Sammo Hung Vs Yuen Biao: Wow. This fight would be the showstopper of other, even very good martial arts films, but here it is in the middle of the film, which helps break up the comedy. Sammo and Yuen really bring it, and if you watch the first kick Sammo gives Yuen, that kick almost really took Yuen Biao out. Like really out. These two go at it, and the choreography is excellent here, and you can tell that they are actually striking each other, which is something Sammo demands of all of his action co-stars, but hey, they’re kung-fu brothers, so they know what to expect from each other.

Yasuaki Kurata vs Richard Norton: Yeah, it was really short, and Richard’s end is painful (note to self, never try to kick high on a short girl with sword.) but what was there was gold. Of course Richard says his classic line “Painful?”after he gives Kurata a nasty kick. Great blocking moves in this scene.

Yuen Biao vs Dick Wei: Oh. My. Gosh. This fight was incredible. Yuen Biao and Dick Wei blaze along their fight with pure speed and Yuen’s acrobatic stunts in this fight is stunning to watch. His spin off the balcony is legendary as writ in the scrolls. Wei’s punches were lightning fast and Biao even faster at dodging them.

Sammo Hung vs Cynthia Rothrock:  Yeah, this fight was cool, and it’s no wonder Cynthia became famous in HK cinema after this fight. She hung tight with the big man himself through his fight choreography that had him going from being Sammo to impersonating Bruce Lee. I was disappointed that one of her big kicks was actually done by Yuen Biao as her stunt double, but the rest is fantastic. Sammo really tossed himself around.

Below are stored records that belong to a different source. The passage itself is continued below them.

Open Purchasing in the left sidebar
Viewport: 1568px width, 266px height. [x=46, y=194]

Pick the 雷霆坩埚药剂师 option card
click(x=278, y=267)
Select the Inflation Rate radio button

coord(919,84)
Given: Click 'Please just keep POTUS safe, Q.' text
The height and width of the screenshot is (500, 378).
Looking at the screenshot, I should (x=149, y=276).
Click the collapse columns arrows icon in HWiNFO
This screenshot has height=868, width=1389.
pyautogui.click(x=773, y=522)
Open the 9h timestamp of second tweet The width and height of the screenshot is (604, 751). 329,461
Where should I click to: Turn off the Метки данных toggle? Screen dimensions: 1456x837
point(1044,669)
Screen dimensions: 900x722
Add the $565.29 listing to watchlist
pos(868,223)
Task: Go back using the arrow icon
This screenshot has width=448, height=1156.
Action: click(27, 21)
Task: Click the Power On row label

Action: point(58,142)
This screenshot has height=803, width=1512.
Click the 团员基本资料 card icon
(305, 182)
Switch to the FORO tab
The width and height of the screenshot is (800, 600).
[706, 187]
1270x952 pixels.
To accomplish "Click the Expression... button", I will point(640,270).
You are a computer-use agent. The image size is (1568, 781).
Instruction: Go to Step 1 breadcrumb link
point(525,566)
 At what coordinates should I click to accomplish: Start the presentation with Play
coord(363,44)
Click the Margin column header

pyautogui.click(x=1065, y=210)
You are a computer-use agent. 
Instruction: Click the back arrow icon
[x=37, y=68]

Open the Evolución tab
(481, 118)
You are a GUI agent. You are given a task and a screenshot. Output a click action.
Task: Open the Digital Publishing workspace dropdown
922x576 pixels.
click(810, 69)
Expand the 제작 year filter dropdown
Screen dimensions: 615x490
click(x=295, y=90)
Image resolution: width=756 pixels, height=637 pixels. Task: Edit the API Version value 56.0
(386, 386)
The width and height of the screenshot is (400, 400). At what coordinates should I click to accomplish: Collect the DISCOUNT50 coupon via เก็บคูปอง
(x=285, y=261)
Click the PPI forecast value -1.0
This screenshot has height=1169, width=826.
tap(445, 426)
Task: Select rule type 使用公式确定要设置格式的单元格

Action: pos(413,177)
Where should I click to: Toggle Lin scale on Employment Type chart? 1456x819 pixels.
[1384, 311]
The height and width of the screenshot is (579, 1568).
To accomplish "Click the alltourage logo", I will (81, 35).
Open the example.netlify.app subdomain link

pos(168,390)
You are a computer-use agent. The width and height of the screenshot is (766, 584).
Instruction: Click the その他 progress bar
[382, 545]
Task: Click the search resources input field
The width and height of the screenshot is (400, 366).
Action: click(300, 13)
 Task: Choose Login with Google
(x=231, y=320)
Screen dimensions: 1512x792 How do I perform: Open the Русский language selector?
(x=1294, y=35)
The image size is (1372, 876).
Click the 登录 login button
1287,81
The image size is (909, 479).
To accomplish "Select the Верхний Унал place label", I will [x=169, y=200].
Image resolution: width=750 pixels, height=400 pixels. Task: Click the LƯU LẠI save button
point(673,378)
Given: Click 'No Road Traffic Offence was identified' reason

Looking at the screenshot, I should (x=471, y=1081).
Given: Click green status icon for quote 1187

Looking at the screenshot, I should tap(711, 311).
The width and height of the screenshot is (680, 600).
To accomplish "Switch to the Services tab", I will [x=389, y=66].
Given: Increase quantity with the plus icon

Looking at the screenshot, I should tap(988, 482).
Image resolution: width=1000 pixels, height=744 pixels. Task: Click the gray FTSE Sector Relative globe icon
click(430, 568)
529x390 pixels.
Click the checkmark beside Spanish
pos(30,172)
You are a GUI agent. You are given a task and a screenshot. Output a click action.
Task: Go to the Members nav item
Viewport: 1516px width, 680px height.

Hwang Jang Lee vs Yuen Biao and Sammo Hung: This the most hair-pulling of all of the fights in this film. It barely lasts a minute, when the reality is it was supposed to be the absolute show stopper fight in the film, but had to be cut for the running time.  What’s there was the beginning of something epic that gets chopped to about 30 seconds. Argh! Luckily Hwang does get to jack up a bunch of other guys, but this is still a great opportunity missed.

Yukari Oshima vs a bunch of sad bastards: Yukari showed off her stuff in this fight, and though she isn’t a kendo practictioner she made it look as if she were, and really had a good, if short fight scene.

Also I have to say I loved the fight between young Wong Fei-Hung and Master Sek’s son. Those two kids were great, evoking the classic Shaw Brothers style of fight choreography, and the parents’ response is a funny way to end the scene, as is the train ride where both masters get their shots at each other each time they enter a tunnel. I want to go back and say a thing or two about Richard Norton and Cynthia Rothrock. These films would pave the way for their American B-movies, but they really understood the Hong Kong style of fight choreography and were the few Americans and Australians to do so at the time (There were a few others, but not many. Karen Shepard and Peter Cunningham are some of the others.) They work really well with the Sammo Hung/Yuen Biao/Jackie Chan style of choreography that dominated 80’s HK films from the Golden Harvest camp.

This film is really a sampler kind of film. You get a full plate that has bits and pieces of everyone, and the whole will fill you up, but you wished you had more of this or that. I needed more Hwang Jang Lee and Yasuaki Kurata, and Dick Wei, but that is a small gripe in a film chockablock full of fights, at least in the last half of the film. The first half does contain enough goodwill and comedy to tide you over until then.

(On a scale of 1-10, 10 being the best):

CHOREOGRAPHY: (9) Sammo does a fantastic job all around allowing everyone to show off their stuff and have their own “moments”. The fighting mixes being fast and fun with being brutal all at once.

STUNTWORK: (9) Fantastic stunts all around. The scene where the train stops is great, and Richard Ng really does a great job, and Yuen Biao takes it up a level with his acrobatics, especially in his fight with Dick Wei. Some of the falls are just down right painful to watch.

STAR POWER: (10) Did you see the cast list I put up there?!

FINAL GRADE: (9) One of the best martial arts westerns of all time, bar none. There aren’t many fights until the end, but the end fights are plentiful and well worth the wait.